Record extracts -
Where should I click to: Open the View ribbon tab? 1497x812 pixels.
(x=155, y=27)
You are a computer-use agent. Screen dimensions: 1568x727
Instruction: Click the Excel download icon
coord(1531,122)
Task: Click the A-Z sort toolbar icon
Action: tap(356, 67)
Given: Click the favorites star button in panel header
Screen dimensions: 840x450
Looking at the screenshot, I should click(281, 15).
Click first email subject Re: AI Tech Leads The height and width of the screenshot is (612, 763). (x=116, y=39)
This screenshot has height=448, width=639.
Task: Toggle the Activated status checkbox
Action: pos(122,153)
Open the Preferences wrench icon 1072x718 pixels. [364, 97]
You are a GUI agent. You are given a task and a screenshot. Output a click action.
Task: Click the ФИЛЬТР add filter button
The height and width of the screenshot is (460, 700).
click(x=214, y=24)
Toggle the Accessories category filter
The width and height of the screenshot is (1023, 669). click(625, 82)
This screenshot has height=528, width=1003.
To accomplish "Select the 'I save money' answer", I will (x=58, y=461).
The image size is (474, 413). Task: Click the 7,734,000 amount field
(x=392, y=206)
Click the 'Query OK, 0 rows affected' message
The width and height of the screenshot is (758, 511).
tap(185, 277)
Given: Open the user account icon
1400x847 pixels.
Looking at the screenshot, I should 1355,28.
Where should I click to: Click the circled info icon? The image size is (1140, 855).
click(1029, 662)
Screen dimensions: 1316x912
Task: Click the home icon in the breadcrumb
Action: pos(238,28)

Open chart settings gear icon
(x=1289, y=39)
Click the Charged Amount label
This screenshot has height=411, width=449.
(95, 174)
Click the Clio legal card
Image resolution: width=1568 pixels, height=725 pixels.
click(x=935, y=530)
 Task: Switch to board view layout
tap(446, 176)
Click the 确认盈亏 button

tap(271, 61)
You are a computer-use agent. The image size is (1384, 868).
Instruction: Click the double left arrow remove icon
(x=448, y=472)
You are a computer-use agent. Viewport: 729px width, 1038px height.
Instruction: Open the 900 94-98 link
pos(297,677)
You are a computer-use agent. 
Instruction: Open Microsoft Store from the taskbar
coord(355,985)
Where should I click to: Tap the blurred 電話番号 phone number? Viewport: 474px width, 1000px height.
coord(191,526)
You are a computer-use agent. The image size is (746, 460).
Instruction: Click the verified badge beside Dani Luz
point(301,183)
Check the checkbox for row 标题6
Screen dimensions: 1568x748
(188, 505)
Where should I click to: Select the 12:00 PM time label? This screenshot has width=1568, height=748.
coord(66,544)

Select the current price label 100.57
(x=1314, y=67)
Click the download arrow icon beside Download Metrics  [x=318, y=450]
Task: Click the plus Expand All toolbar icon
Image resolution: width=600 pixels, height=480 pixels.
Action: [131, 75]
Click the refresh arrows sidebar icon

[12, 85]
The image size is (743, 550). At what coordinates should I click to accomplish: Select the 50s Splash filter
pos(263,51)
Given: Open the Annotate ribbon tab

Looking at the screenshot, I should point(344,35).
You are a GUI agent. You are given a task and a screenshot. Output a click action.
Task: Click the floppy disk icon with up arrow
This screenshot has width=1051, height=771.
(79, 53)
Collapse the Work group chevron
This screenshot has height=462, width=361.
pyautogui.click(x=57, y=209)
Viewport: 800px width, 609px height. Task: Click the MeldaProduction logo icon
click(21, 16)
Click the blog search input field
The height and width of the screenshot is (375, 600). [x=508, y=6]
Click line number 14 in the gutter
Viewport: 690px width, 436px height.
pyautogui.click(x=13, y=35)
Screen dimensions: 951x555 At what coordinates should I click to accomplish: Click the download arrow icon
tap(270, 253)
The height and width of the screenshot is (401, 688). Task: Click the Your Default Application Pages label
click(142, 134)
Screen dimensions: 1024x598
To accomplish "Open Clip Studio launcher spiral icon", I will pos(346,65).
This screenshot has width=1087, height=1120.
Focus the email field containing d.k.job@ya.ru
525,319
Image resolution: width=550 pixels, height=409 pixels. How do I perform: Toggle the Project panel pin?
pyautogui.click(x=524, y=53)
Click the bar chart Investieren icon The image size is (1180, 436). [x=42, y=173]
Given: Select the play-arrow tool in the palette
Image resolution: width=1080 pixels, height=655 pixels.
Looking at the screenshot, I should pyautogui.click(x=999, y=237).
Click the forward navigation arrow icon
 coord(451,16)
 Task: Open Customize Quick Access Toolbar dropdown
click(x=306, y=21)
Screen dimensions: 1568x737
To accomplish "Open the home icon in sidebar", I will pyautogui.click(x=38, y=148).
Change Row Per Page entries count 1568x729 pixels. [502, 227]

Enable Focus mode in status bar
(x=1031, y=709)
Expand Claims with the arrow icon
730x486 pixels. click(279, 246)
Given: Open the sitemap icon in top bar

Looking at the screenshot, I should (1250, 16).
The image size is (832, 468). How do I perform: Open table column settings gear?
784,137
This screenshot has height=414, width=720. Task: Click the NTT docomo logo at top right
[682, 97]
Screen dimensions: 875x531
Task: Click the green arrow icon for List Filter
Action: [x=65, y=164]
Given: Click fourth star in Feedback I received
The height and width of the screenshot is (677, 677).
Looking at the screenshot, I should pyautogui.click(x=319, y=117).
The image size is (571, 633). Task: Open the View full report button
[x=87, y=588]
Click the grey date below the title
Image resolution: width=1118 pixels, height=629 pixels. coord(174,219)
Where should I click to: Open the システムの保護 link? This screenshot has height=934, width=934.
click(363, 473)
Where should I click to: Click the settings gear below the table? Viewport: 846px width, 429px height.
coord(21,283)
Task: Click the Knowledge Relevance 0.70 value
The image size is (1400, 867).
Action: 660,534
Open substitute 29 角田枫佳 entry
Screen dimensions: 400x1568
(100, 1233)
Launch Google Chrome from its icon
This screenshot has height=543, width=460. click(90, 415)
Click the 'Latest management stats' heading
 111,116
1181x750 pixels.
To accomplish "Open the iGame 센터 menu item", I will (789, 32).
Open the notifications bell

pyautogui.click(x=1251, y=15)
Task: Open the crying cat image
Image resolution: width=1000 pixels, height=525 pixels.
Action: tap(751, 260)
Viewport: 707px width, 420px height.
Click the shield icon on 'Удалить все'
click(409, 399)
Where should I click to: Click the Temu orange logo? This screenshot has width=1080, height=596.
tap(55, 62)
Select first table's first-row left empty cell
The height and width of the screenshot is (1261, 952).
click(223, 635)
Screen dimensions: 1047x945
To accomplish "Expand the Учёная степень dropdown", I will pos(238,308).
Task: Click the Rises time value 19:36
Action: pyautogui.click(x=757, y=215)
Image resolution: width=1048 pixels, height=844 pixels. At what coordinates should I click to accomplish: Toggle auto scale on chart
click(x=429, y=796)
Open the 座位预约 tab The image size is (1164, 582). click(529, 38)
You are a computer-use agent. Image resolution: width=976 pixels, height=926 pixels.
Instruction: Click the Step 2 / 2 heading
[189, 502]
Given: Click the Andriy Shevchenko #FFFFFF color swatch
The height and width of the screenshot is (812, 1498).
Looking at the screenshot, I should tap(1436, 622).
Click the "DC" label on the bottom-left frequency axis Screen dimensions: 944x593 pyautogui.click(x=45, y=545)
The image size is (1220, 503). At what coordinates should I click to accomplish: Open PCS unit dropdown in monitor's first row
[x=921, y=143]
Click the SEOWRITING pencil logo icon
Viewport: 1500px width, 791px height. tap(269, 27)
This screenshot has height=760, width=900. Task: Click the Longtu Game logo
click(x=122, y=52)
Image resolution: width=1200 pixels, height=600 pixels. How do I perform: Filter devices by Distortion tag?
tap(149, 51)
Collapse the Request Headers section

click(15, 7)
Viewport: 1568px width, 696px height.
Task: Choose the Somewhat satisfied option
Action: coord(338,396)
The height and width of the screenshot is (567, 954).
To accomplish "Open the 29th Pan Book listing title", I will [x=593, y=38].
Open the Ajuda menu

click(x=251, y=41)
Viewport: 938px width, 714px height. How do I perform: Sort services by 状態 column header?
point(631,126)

What needs to be done -
Copy each line from the data that features the string "star".

Final answer -
Given: Click the favorites star button in panel header
Given: Click fourth star in Feedback I received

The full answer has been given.